REVIEW 'Skin Deep': all dressed up, nowhere to go



Definitive, contradictory answers plague Griffin's cultural commentary.
By MITCH PUGH
SCRIPPS HOWARD NEWS SERVICE
"Skin Deep: Of Tattoos, The Disappearing West, Very Bad Men, And My Deep Love For Them All," by Karol Griffin (Harcourt, $24)
We first meet author and protagonist Karol Griffin pregnant, wearing green socks, combat boots, a black sweater and a pink brocade dress. When she crosses her arms, tattoos "shoot out" from underneath her sleeves.
That says more about Griffin's first book -- part memoir, part cultural meditation -- than even she appears to know. For all its promise, "Skin Deep" is just that -- a mostly condescending, hypocritical and, yes, self-indulgent memoir dressed up as progressive social commentary.
Pretext
The pretext is an interesting one. "Skin Deep" is being shopped around as a counter-culture insider's study of the myths (and gentrification) of the West; an examination of a town, Laramie, Wyo., that has been overrun by suburbanites who treat those myths and the art of tattooing as "commodities of coolness."
Griffin's West is one that has rapidly changed from being shaped by function to becoming a prisoner to form. Yet, while on the surface the most interesting of the three threads running through this book, it is the least rewarding.

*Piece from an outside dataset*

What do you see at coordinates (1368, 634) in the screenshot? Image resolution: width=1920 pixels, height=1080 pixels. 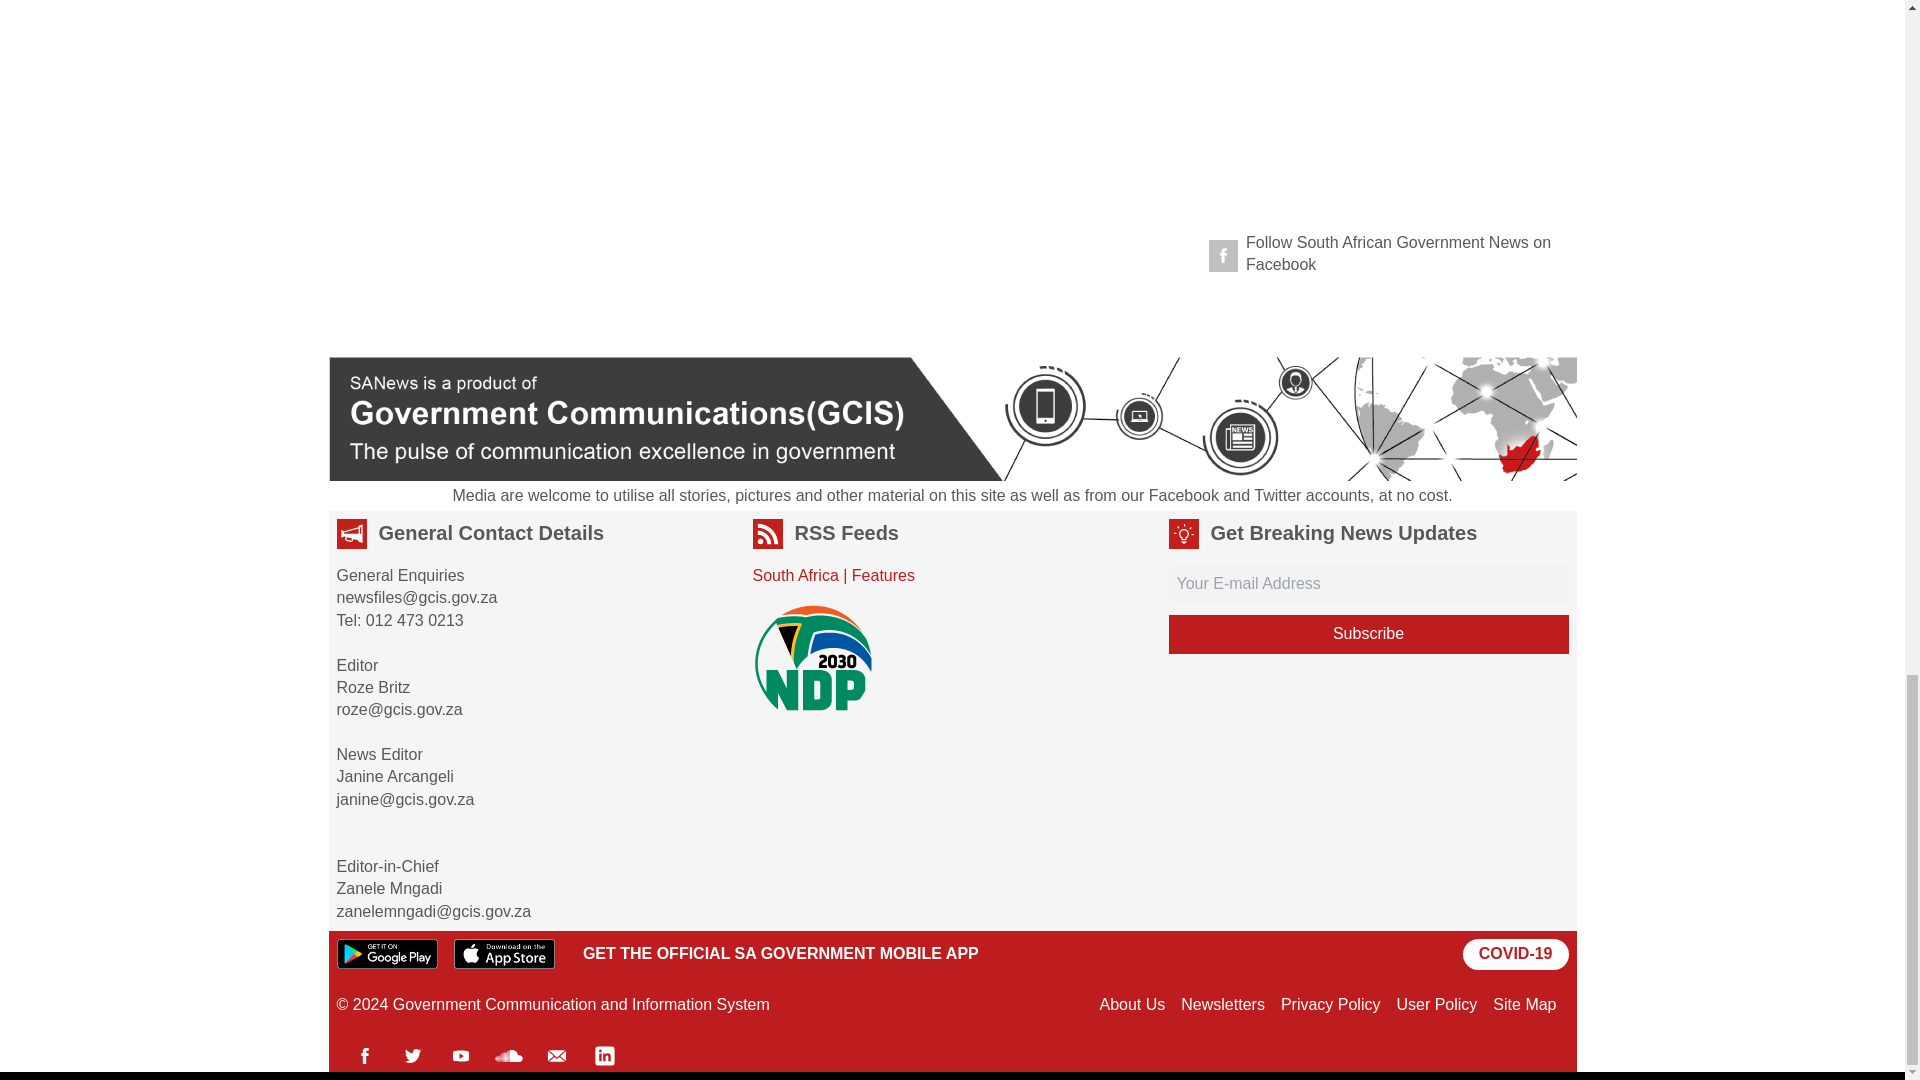 I see `Subscribe` at bounding box center [1368, 634].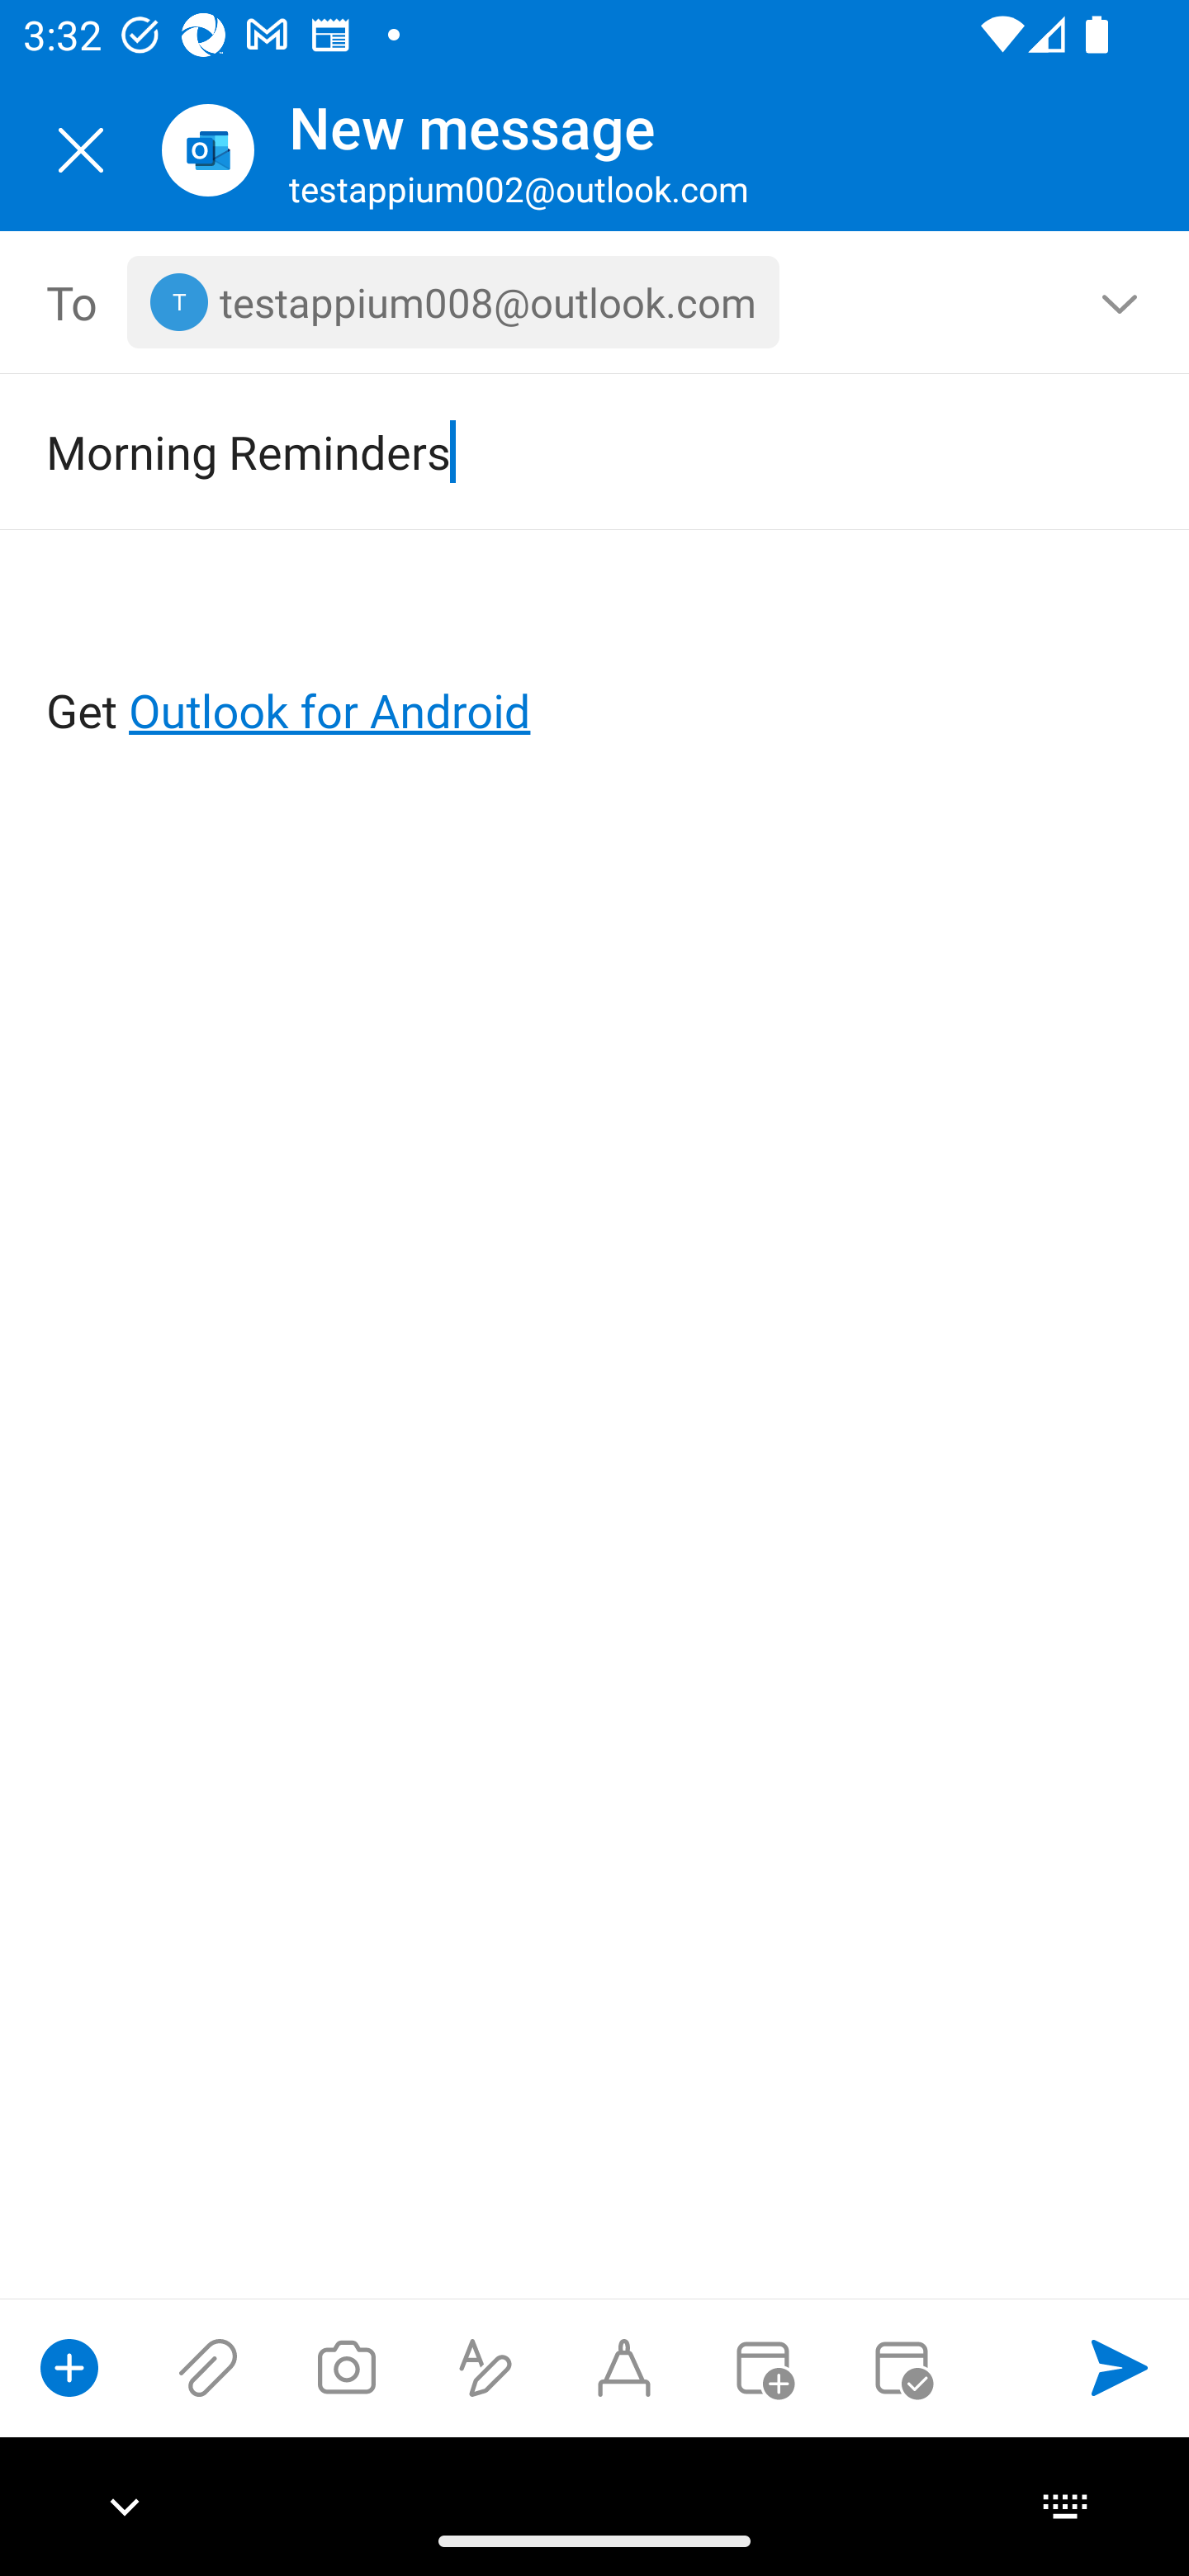 The width and height of the screenshot is (1189, 2576). Describe the element at coordinates (69, 2367) in the screenshot. I see `Show compose options` at that location.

Laramie has become a computer-enhanced colorized movie, Griffin says. Galleries and gift shops have replaced the hardware and drug stores. Laramie, of course, isn't unique. These changes are happening everywhere and not just in the West. But the widespread gentrification of America as a whole -- from the once bohemian neighborhoods of Chicago to the formerly quaint Victorian towns of the Northeast -- doesn't fit as neatly into Griffin's box.
That's the problem with most of her cultural commentary: Her answers are always definitive and frequently contradictory.
Even when it comes to the art of tattooing, Griffin acknowledges only two types of people -- the tattoo "tourist" and the fully sleeved tattooed person. One can only be interested in a tattoo to shock others or to approximate a lifestyle of "coolness." The other, meanwhile, is the authentic tattooed person -- someone who shares a commitment of time and pain and dedication to an art form.
A limited view
Griffin's ruminations seem to be coming from a tired school of cultural thought -- one that divides all groups of people into "punks" and "poseurs." There is the authentic tattooed person. The real, bad-boy biker outlaw. The time-worn, genuine cowboy. And these are the people whom Griffin feels a kinship with and the men with whom she falls in love.
That's the other narrative thread here. An ongoing road trip of bad men with guns and tattoos. Through it all, she's searching for something genuine. But, of course, we have to believe in her definition to find this familiar journey a rewarding one. Instead, it's too easy to find ironic parallels to Paula Cole's over-exposed pop song, "Where Have All the Cowboys Gone?"
Griffin's book is likely to garner plenty of attention within certain circles, mostly the counter-culture set in the West. Her author's tour even promises to have Griffin, also an accomplished tattoo artist and photographer, driving from town to town in a classic, red Packard. For someone who rails against discarding function for form, one wonders if she sees the hypocrisy in that image. Skin deep, indeed.